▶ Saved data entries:
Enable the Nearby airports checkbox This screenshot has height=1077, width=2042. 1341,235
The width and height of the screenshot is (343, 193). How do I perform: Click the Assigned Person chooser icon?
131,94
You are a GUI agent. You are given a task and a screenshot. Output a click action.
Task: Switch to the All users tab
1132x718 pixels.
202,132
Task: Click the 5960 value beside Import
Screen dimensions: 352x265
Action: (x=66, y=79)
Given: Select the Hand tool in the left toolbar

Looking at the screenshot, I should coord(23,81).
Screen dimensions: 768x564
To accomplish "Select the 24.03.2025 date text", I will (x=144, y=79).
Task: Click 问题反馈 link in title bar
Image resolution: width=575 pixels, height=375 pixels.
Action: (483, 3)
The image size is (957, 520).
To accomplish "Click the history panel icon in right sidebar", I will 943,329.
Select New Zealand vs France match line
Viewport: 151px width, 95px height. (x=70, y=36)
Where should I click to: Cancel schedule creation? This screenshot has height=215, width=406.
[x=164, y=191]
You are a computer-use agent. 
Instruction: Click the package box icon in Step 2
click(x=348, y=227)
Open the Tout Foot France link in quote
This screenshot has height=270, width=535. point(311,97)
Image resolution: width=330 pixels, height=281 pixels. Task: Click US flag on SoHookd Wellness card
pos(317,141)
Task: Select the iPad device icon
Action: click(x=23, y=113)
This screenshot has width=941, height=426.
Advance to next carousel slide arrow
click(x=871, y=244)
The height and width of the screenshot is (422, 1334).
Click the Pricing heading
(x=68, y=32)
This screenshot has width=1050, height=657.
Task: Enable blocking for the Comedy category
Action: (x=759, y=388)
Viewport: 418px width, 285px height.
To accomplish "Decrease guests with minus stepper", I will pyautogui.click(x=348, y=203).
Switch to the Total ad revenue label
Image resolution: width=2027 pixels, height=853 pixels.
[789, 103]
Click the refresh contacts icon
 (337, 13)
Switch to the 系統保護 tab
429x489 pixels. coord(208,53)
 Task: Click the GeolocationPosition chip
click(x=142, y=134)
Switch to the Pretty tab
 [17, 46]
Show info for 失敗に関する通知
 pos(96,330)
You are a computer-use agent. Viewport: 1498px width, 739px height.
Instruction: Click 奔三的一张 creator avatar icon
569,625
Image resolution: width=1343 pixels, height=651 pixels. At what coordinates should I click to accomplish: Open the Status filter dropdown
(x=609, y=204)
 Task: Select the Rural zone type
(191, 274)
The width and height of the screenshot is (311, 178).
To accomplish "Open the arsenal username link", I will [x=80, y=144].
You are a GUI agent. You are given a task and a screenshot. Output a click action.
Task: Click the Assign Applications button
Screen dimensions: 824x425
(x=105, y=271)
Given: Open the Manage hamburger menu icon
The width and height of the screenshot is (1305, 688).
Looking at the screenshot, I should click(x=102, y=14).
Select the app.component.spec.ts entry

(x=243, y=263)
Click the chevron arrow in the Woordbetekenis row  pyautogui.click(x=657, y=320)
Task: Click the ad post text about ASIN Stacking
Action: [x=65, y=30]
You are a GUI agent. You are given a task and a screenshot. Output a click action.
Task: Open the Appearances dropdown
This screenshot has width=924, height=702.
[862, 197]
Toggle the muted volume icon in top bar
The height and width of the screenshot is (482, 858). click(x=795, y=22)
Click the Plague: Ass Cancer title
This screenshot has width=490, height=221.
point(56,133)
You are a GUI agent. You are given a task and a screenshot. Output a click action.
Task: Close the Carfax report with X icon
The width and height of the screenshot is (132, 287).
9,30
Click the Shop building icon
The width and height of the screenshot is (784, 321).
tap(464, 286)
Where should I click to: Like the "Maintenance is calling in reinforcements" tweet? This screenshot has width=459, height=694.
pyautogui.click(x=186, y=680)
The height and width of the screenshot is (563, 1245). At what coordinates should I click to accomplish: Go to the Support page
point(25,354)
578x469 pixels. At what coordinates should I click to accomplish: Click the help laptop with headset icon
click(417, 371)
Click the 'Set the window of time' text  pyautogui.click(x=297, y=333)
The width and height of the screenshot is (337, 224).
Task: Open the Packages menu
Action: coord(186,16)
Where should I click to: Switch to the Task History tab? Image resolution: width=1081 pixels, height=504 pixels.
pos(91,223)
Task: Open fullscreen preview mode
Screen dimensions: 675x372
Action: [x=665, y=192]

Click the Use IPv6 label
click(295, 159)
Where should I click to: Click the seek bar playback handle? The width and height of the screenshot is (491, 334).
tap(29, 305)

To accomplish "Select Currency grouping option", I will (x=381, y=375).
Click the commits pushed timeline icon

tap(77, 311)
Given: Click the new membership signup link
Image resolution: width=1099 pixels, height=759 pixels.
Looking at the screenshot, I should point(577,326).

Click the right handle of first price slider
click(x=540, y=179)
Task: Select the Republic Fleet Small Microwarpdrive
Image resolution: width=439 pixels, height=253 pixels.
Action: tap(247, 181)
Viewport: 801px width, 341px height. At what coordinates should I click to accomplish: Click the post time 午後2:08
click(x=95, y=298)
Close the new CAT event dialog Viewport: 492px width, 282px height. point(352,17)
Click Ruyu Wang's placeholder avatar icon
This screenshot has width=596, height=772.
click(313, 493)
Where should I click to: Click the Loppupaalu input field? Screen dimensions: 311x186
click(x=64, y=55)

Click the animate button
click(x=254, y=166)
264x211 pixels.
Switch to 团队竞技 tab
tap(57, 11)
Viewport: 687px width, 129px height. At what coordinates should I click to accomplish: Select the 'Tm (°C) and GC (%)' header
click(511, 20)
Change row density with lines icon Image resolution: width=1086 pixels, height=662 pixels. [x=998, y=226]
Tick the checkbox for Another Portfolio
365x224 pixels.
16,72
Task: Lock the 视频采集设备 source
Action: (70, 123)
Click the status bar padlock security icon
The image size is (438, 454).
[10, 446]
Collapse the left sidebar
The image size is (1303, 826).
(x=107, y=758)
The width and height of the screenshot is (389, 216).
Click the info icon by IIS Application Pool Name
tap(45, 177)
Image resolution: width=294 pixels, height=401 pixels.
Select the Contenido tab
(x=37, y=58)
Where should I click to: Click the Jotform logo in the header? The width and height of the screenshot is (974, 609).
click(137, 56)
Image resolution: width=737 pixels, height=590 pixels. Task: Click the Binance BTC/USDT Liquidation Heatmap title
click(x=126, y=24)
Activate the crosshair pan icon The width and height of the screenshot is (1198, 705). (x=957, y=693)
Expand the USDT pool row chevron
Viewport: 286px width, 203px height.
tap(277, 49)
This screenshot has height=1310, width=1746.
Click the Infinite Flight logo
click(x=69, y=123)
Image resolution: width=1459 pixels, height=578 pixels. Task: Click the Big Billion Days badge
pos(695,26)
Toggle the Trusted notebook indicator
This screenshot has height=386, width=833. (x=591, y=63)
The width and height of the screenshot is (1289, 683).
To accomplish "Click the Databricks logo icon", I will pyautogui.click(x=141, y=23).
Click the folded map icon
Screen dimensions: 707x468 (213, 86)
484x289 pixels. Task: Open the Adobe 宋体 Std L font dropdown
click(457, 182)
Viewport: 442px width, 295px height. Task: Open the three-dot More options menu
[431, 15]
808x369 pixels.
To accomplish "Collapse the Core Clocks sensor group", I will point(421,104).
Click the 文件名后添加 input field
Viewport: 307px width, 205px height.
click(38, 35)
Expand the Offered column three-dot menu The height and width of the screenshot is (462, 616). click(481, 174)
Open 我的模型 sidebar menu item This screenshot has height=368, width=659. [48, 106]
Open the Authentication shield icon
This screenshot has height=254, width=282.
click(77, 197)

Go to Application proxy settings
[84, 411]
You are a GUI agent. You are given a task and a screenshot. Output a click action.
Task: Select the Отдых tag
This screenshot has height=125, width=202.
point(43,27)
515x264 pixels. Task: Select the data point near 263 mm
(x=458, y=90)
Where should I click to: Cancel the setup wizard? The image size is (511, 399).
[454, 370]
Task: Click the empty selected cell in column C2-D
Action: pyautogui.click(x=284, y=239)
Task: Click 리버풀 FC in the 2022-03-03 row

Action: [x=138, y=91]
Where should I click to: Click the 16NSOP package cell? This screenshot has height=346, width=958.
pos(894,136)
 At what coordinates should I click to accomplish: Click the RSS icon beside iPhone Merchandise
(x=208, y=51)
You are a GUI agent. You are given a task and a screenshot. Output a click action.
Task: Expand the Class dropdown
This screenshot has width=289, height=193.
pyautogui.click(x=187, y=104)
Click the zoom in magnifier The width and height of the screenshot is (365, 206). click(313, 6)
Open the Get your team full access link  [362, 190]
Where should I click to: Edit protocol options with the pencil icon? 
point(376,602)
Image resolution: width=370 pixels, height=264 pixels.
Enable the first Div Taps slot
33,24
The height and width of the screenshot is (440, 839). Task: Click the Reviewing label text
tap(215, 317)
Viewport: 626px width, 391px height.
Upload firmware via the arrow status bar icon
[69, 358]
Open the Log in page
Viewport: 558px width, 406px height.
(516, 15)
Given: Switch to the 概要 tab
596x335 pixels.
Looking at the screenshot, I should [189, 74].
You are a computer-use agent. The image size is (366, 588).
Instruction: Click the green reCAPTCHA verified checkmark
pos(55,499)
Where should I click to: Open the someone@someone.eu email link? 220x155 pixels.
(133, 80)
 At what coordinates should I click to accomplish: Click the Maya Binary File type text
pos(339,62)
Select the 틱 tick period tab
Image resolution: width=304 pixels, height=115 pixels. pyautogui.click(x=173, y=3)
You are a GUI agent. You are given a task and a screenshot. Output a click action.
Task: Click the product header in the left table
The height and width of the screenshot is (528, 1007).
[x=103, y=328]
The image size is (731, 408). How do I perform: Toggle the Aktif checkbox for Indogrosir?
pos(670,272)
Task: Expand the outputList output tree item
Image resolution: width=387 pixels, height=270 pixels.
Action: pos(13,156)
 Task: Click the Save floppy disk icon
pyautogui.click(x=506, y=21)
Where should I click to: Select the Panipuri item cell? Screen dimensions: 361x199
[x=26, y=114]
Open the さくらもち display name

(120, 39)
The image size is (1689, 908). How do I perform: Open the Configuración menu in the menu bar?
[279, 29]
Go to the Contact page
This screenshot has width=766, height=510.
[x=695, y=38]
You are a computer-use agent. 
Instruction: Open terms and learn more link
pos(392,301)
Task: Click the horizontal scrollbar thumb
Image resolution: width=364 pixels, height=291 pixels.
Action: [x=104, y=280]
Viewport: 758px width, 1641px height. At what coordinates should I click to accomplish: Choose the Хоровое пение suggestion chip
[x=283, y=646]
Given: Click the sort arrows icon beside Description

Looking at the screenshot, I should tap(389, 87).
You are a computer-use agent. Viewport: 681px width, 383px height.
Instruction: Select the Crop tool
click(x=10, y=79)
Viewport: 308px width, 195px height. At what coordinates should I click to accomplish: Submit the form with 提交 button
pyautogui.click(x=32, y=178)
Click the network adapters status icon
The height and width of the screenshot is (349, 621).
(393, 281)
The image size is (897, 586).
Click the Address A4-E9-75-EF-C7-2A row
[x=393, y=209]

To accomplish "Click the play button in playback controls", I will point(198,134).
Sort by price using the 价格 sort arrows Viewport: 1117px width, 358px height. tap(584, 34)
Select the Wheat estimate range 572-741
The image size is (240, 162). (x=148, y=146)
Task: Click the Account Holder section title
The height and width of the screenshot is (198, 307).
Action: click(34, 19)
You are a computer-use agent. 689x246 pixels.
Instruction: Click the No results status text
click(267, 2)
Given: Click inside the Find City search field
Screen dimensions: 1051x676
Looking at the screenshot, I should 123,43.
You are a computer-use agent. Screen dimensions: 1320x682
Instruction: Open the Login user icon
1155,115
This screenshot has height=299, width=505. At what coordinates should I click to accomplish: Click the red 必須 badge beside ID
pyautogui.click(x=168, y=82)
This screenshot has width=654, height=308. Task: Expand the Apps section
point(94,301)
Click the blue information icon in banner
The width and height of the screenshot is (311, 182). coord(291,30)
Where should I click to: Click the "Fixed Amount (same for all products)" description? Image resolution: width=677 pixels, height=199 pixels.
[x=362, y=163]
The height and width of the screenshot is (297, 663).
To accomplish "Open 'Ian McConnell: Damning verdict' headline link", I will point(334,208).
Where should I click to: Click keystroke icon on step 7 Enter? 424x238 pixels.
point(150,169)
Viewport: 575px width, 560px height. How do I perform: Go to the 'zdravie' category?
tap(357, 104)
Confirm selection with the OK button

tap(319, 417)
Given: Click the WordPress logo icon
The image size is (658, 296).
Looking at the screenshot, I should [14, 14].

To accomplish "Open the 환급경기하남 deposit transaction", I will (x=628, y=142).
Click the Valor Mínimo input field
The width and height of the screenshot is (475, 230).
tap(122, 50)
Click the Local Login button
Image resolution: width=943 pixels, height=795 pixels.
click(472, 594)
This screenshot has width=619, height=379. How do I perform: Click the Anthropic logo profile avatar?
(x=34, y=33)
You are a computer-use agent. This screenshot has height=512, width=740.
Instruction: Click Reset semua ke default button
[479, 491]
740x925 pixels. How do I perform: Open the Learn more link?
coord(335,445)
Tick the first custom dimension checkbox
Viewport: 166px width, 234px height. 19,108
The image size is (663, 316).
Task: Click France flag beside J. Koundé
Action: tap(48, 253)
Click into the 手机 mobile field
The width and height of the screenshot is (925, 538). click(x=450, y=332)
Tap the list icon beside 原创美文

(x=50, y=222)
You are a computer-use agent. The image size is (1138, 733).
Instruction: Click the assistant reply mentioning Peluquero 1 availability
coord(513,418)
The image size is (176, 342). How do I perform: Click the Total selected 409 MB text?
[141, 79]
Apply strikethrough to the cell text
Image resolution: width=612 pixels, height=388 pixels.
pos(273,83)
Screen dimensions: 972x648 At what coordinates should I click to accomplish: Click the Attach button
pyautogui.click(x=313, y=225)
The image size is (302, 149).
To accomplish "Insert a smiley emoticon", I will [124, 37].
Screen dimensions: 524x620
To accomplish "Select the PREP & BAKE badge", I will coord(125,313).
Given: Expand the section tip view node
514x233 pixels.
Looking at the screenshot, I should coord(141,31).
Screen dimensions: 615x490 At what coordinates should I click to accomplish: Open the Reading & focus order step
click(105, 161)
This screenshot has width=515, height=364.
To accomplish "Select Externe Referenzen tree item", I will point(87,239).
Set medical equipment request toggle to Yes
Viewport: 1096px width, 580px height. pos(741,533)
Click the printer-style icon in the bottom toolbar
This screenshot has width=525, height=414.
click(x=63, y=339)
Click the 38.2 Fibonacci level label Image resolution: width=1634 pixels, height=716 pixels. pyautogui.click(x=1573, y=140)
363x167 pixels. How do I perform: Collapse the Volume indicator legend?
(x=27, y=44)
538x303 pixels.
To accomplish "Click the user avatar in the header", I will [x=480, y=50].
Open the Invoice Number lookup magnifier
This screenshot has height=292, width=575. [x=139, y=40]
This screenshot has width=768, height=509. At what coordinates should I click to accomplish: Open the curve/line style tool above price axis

▶ EXERCISE PROMPT: Word for word, restate the lines above from the line containing "Task: Open fullscreen preview mode" through the line containing "Expand the USDT pool row chevron", with both included and nothing else.

▶ SOLUTION BELOW:
Task: Open fullscreen preview mode
Screen dimensions: 675x372
Action: [x=665, y=192]

Click the Use IPv6 label
click(295, 159)
Where should I click to: Click the seek bar playback handle? The width and height of the screenshot is (491, 334).
tap(29, 305)

To accomplish "Select Currency grouping option", I will (x=381, y=375).
Click the commits pushed timeline icon

tap(77, 311)
Given: Click the new membership signup link
Image resolution: width=1099 pixels, height=759 pixels.
Looking at the screenshot, I should point(577,326).

Click the right handle of first price slider
click(x=540, y=179)
Task: Select the Republic Fleet Small Microwarpdrive
Image resolution: width=439 pixels, height=253 pixels.
Action: tap(247, 181)
Viewport: 801px width, 341px height. At what coordinates should I click to accomplish: Click the post time 午後2:08
click(x=95, y=298)
Close the new CAT event dialog Viewport: 492px width, 282px height. point(352,17)
Click Ruyu Wang's placeholder avatar icon
This screenshot has width=596, height=772.
click(313, 493)
Where should I click to: Click the Loppupaalu input field? Screen dimensions: 311x186
click(x=64, y=55)

Click the animate button
click(x=254, y=166)
264x211 pixels.
Switch to 团队竞技 tab
tap(57, 11)
Viewport: 687px width, 129px height. At what coordinates should I click to accomplish: Select the 'Tm (°C) and GC (%)' header
click(511, 20)
Change row density with lines icon Image resolution: width=1086 pixels, height=662 pixels. [x=998, y=226]
Tick the checkbox for Another Portfolio
365x224 pixels.
16,72
Task: Lock the 视频采集设备 source
Action: (70, 123)
Click the status bar padlock security icon
The image size is (438, 454).
[10, 446]
Collapse the left sidebar
The image size is (1303, 826).
(x=107, y=758)
The width and height of the screenshot is (389, 216).
Click the info icon by IIS Application Pool Name
tap(45, 177)
Image resolution: width=294 pixels, height=401 pixels.
Select the Contenido tab
(x=37, y=58)
Where should I click to: Click the Jotform logo in the header? The width and height of the screenshot is (974, 609).
click(137, 56)
Image resolution: width=737 pixels, height=590 pixels. Task: Click the Binance BTC/USDT Liquidation Heatmap title
click(x=126, y=24)
Activate the crosshair pan icon The width and height of the screenshot is (1198, 705). (x=957, y=693)
Expand the USDT pool row chevron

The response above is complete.